Even though chunk size helps, CSV is still difficult to process. The root cause is that there is no way to decouple the IO task of reading bytes from the CPU task of deserializing bytes into rows. E.g. if we only wanted the first 1000 rows of a CSV file, we do not even know how much size the first 1000 rows occupy and we thus need to “read and deserialize” some, then try to read some more, etc. In CSV this happens because CSV must be parsed via a state machine (i.e., CPU task).

Decouple CPU from IO

The necessary and sufficient condition to be able to decouple CPU and IO tasks in loading data is

loading a group of entities (e.g. a rows, arrays) requires CPU tasks that are at most O(1) in the number of bytes being read

An equivalent way of stating this property is that deserializing a group of entities can be done without any loading (i.e. no IO).

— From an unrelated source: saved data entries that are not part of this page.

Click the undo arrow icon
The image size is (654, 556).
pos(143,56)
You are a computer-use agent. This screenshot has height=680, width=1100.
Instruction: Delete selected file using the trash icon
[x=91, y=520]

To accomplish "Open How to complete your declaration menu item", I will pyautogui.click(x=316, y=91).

To offer two examples whereby this condition is fulfilled:

  • A Parquet page is composed by a set of rows from a column; it is not possible for an element of a column to be divided between two pages
  • An Avro block is composed by a set of rows; it is not possible to divide a row between two blocks

This property is crucial because it allows any block to be deserializable independently of others blocks, making such blocks “units of independent work” that can be moved between IO and CPU tasks. E.g. we can process a parquet file in pages, an Avro file in blocks, an Arrow IPC file in buffers, etc.

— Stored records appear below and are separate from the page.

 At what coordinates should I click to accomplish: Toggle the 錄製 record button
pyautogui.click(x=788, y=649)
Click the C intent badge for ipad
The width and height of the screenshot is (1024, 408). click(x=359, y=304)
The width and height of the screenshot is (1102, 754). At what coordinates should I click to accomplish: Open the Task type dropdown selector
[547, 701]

In practice, this separation allows using a common thread synchronization pattern, multi-producer multi-consumer: have a (green) thread pool reading the file in chunks (so, only IO, non-blocking) and a second (normal) thread pool deserializing the chunks (so, only CPU, blocking). Common implementations of this pattern use bounded channels, which limit the number of chunks that can be allocated at any given time. In summary, the knobs of this implementation are:

  • the producer thread pool controls IO utilization
  • the channel bounds controls memory usage
  • the consumer thread pool controls processes utilization

For systems where a single reader is sufficient to saturate IO, the multi-producer can be replaced by a single producer. For systems with limited memory, the channel bound can be set to 1. For systems with a low number of processors, the multi-consumer can be replaced by a single consumer. Yet, in general, an API should allow users to choose the setup they prefer based on their own use-case (e.g. I am reading from s3 or from SSD?)

There are many data formats that do not fulfill this condition: CSV, flatbuffers, protobuffer, thrift, etc. In these examples, we need to interleave CPU tasks with IO tasks, making it difficult to be able to tradeoff CPU, IO and memory usage. In opposition, Avro, Parquet, Arrow IPC are all formats that are notoriously good in this regard because they allow a complete decoupling of IO-tasks from CPU-tasks. Arrow IPC format in particular goes one step further in that the bytes can be copied as-is to memory, therefore allowing for almost no CPU work involved.

Concluding remarks

Reading data to memory is a common bottleneck in many analytical engines. This post outlines some of the tradeoffs that loading data has and how they relate to different computing properties (CPU, IO, and memory). Finally, it maps how these parts interplay in loading data in a multi-threaded environment.